- BEREITGESTELLTER AUSZUG
In unserem Online-Ticket war ein Aufstieg zu einem der beiden Berge, die Machu Picchu umgeben, inklusive. Wir hatten uns für Montaña Machu Picchu entschieden , zu dem der Einlass tatsächlich an einem weiteren Eingangstor kontrolliert und reguliert wurde. Wir stiegen Stufe um Stufe empor und konnten „MaPi“ bald umgeben von grüner Tropenvegetation aus der Vogelperspektive betrachten. Man konnte so nun auch einen Eindruck seiner besonderen Lage bekommen: auf einem Bergrücken (2.430 m hoch) gelegen umgeben von weiteren Bergen und zu Füßen das Heilige Tal mit dem Río Urubamba, der sich mäanderförmig um die Berge herumschlängelte. Echt faszinierend! Weniger faszinierend war hingegen der treppenreiche Aufstieg, der sich fast zwei Stunden hinzog und kein Ende zu nehmen schien. Als wir endlich fix und fertig und völlig verschwitzt auf dem Gipfel ankamen, empfingen uns bereits überall herumsitzende Touristen und Aufseher, die darauf achteten, dass man sich nicht zu nah an den Abgrund setzte.

- GESPEICHERTE DATEN
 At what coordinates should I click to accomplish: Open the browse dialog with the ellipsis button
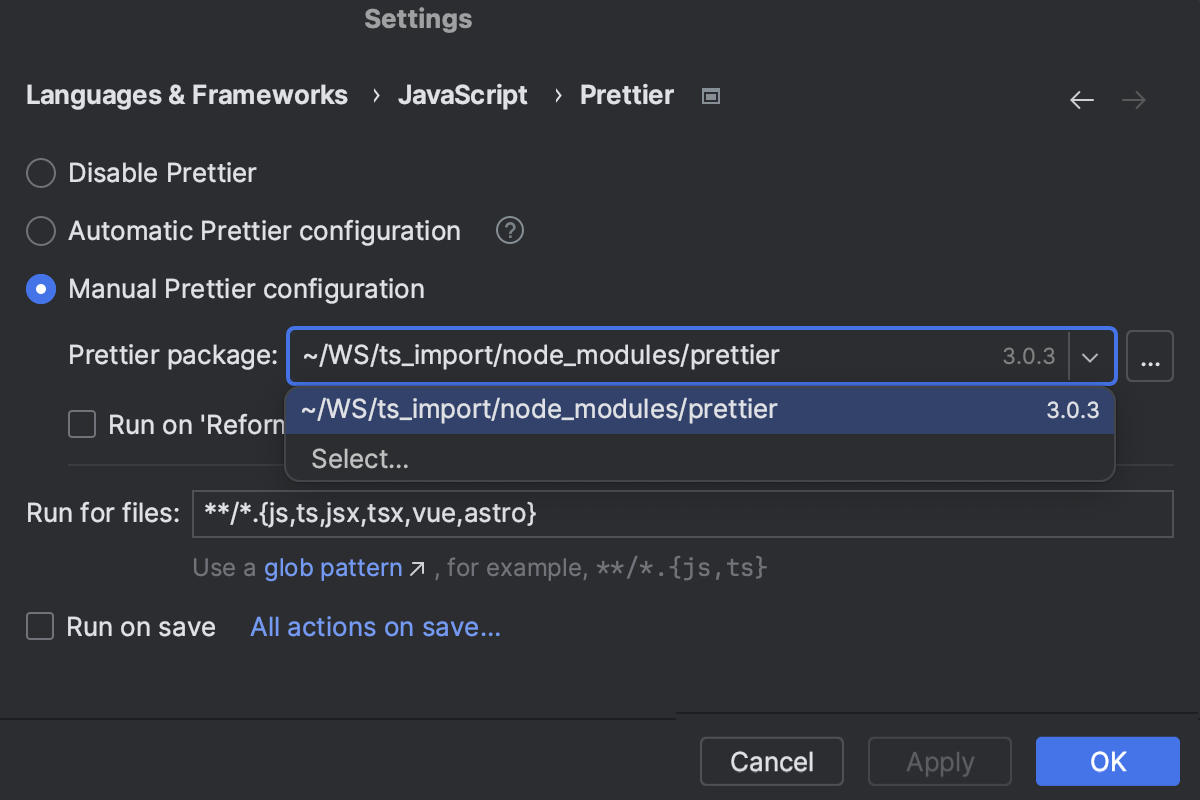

- ANWEISUNGEN
1 - Erkläre in ein bis drei Sätzen, warum der Aufstieg im Auszug über Machu Picchu als weniger faszinierend beschrieben wird.
2 - Führe den Auszug über Machu Picchu dort weiter, wo er aufhört.

- ANTWORTEN
1 - Der Aufstieg war sehr treppenreich und zog sich fast zwei Stunden hin. Dabei schien er kein Ende zu nehmen.

2 -
Der Abstieg ging natürlich deutlich schneller und wir freuten uns darauf uns einfach nur auf eine Wiese setzen, die Schuhe lüften und etwas essen zu können. Ein paar vorbeikommende Schicki-Micki-Touristen in blitzblank weißen Turnschuhen und den neuesten Wanderklamotten in Neonfarben sahen uns etwas unverständlich an, fragten sie sich doch sicher, wie man beim Besuch des Machu Picchu so ins Schwitzen geraten könne und zudem so viel laufen könne, dass man danach die Schuhe ausziehen müsse. Vielen, die Machu Picchu im Rahmen einer Pauschalreise besuchen, ist es nämlich gar nicht bekannt, dass man neben der eigentlichen Anlage auch noch die Berge drumherum, sowie einige weitere Aussichtspunkte (z. B. Puesto de Vigilancia) ansteuern kann. Die meisten halten sich auch nur zwei bis drei Stunden in der Inkastätte auf und folgen dem mit Pfeilen markierten, touristengerechten Weg durch die alten Mauern hindurch. Das taten wir natürlich auch noch, ließen uns aber viel Zeit damit. Insgesamt verbrachten etwa sieben Stunde in „MaPi“! Bei der Besichtigung war es gar nicht so wichtig die historischen Hintergründe zu kennen – es gab auch keinerlei Erklärtafeln dazu. Man hätte sich dafür einen der Guides am Eingang mieten müssen. Grob gesagt, galt die vom neunten Inka Pachacutec (siehe Cuzco) designte Anlage als politisches, religiöses und administratives Zentrum und sollte Cuzco mit dem Dschungel verbinden. Es führen insgesamt acht verschiedene Wege zu Machu Picchu und man hätte z. B. im Rahmen einer viertägigen Inka-Trail-Tour durch das Heilige Tal hindurch bis zu „MaPi“ wandern können. Das hoben wir uns allerdings für das nächste Mal auf; der Aufstieg zu Montaña Machu Picchu hatte für diesen Tag völlig gereicht!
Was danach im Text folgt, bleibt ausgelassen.